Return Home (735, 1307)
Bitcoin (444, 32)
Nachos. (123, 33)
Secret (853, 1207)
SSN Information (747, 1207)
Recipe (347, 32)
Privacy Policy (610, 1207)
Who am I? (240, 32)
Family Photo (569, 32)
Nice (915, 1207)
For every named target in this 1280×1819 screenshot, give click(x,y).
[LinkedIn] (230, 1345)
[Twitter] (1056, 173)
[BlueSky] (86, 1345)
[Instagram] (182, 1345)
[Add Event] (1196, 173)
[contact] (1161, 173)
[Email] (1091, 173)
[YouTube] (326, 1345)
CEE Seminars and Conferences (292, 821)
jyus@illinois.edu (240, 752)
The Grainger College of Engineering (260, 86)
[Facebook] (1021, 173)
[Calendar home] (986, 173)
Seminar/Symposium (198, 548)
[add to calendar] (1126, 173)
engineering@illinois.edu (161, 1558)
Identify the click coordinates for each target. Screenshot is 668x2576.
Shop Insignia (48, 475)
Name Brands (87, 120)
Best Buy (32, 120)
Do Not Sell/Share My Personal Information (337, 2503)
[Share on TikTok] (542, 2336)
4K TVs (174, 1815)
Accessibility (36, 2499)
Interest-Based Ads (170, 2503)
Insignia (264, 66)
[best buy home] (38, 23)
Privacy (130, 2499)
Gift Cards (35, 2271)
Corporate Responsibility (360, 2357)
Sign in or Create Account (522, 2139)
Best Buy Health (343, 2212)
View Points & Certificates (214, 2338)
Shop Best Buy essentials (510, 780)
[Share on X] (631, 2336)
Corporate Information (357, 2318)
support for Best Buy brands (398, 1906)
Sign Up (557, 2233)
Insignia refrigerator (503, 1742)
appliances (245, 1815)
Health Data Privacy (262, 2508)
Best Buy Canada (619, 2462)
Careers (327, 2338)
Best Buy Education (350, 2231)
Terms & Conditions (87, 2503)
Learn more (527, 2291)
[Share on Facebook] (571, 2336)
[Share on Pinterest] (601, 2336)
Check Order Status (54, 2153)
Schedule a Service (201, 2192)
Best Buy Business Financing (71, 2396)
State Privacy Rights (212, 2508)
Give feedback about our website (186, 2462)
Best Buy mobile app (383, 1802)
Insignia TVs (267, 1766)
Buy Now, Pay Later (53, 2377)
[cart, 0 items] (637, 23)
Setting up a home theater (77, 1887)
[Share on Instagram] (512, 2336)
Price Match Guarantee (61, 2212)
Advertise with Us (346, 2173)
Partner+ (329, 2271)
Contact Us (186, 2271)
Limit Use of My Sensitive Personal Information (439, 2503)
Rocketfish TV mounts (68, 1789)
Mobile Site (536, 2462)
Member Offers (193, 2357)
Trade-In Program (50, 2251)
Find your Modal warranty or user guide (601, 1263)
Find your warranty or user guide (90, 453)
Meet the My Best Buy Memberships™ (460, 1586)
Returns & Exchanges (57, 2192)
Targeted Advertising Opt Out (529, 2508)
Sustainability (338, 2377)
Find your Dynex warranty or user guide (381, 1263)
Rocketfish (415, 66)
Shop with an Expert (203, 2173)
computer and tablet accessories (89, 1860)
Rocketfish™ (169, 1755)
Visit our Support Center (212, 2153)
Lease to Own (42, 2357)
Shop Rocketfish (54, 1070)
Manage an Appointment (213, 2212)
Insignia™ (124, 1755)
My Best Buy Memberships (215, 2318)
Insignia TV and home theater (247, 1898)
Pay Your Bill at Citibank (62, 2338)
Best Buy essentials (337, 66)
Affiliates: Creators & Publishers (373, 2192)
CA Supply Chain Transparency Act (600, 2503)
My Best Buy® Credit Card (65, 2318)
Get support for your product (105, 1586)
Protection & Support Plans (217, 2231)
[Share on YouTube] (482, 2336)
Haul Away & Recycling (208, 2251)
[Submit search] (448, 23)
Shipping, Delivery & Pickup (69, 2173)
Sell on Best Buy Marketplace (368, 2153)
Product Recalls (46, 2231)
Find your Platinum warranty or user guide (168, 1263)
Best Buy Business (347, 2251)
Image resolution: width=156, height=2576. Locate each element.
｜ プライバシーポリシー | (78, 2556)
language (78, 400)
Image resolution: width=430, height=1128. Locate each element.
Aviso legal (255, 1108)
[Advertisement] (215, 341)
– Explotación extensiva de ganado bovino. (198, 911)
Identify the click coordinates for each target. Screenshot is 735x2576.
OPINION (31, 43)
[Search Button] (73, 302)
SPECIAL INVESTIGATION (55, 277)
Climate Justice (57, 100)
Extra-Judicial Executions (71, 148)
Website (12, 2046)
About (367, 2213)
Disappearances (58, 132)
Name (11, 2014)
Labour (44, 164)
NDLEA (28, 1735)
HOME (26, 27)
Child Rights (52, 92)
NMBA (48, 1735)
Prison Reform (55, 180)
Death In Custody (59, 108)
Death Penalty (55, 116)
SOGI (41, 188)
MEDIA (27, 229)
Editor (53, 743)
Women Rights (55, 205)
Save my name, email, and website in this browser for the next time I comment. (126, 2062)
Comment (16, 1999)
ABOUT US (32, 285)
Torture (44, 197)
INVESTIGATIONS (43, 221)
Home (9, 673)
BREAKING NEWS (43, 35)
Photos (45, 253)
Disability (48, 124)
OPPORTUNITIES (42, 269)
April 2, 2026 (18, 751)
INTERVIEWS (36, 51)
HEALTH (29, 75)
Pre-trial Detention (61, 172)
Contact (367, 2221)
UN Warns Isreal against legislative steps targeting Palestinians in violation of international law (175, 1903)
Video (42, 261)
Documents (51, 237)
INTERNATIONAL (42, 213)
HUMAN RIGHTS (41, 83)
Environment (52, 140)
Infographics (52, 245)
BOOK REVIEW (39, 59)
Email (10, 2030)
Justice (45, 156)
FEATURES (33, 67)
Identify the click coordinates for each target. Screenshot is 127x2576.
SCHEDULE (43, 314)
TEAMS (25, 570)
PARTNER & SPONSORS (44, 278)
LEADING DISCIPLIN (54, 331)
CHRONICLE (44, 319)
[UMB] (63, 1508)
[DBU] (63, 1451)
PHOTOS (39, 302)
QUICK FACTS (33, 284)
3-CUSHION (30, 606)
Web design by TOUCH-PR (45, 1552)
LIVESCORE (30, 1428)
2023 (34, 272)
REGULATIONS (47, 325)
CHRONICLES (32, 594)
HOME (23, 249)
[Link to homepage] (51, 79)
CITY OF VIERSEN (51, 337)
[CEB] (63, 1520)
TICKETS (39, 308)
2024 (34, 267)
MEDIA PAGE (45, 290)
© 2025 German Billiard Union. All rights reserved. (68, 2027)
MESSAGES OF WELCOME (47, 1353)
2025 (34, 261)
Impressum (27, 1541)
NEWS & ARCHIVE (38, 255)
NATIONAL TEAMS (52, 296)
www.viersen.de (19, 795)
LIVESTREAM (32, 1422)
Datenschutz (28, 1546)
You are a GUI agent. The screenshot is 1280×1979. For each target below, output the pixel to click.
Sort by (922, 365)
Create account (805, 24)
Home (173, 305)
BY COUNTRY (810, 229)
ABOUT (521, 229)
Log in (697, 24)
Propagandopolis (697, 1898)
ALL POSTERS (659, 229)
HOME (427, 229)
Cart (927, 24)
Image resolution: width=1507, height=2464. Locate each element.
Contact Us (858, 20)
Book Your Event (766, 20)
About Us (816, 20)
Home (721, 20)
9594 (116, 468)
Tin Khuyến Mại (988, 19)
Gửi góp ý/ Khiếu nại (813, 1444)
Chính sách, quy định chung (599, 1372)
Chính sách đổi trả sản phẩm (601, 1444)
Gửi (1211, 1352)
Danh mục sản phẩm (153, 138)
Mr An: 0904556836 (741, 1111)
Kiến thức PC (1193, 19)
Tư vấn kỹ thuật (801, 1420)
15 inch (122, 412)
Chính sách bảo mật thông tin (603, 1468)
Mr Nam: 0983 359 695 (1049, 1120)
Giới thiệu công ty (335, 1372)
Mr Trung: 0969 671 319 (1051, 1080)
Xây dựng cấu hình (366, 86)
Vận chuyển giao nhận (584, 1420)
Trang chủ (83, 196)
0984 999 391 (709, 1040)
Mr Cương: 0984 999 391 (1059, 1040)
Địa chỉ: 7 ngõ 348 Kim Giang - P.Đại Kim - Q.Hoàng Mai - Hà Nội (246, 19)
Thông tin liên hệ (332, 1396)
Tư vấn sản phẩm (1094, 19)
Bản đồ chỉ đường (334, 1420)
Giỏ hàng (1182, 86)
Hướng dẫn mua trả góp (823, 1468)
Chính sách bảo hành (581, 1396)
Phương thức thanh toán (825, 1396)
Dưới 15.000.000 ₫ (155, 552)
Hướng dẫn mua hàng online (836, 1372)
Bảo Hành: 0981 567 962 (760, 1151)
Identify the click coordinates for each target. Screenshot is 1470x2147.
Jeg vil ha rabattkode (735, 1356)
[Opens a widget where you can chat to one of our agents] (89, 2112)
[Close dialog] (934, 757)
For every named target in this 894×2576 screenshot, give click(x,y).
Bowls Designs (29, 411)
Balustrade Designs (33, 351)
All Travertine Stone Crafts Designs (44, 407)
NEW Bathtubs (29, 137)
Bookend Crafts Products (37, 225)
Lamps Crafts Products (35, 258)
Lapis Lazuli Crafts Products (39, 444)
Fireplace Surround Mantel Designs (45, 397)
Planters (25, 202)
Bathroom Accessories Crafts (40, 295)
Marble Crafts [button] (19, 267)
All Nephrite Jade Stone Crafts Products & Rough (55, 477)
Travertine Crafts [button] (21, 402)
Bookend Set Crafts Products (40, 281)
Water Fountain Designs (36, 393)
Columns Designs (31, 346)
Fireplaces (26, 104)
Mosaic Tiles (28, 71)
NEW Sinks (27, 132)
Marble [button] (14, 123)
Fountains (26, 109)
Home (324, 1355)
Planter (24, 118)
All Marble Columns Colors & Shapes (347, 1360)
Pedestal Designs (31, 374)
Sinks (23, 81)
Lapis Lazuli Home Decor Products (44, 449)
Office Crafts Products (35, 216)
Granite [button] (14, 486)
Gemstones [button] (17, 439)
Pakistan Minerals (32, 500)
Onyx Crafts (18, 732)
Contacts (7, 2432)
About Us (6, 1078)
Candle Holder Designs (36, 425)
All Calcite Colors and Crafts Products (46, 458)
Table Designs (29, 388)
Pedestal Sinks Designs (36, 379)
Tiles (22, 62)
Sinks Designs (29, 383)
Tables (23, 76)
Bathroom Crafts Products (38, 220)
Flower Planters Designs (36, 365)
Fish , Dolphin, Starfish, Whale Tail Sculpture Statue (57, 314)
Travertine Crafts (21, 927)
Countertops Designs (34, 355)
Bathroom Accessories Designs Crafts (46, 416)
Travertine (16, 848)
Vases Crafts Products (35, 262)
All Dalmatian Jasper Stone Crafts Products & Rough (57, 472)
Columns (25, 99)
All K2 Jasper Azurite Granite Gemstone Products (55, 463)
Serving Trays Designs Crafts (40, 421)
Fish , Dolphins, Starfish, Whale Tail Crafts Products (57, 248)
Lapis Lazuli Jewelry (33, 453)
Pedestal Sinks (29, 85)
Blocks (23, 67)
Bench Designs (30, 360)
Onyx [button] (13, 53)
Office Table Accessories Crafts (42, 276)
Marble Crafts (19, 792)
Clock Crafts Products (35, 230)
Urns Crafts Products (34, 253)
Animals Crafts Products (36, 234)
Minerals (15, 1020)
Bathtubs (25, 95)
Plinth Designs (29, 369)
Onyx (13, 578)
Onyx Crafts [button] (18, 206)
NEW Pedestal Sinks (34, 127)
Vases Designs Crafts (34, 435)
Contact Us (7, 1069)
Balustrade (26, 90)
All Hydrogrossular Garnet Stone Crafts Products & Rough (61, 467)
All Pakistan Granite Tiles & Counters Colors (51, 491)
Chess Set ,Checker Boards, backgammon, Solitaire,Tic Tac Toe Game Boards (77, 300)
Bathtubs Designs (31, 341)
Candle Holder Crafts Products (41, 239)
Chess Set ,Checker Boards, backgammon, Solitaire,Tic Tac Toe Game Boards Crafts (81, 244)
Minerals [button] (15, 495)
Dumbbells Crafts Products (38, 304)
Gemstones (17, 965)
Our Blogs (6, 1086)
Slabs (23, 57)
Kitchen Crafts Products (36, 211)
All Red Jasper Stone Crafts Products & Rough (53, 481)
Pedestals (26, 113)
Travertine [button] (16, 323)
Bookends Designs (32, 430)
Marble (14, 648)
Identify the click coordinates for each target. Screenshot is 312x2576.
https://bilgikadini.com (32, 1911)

++++

For the data above, state how many of its lines contain the word "Onyx", giving no other text.

4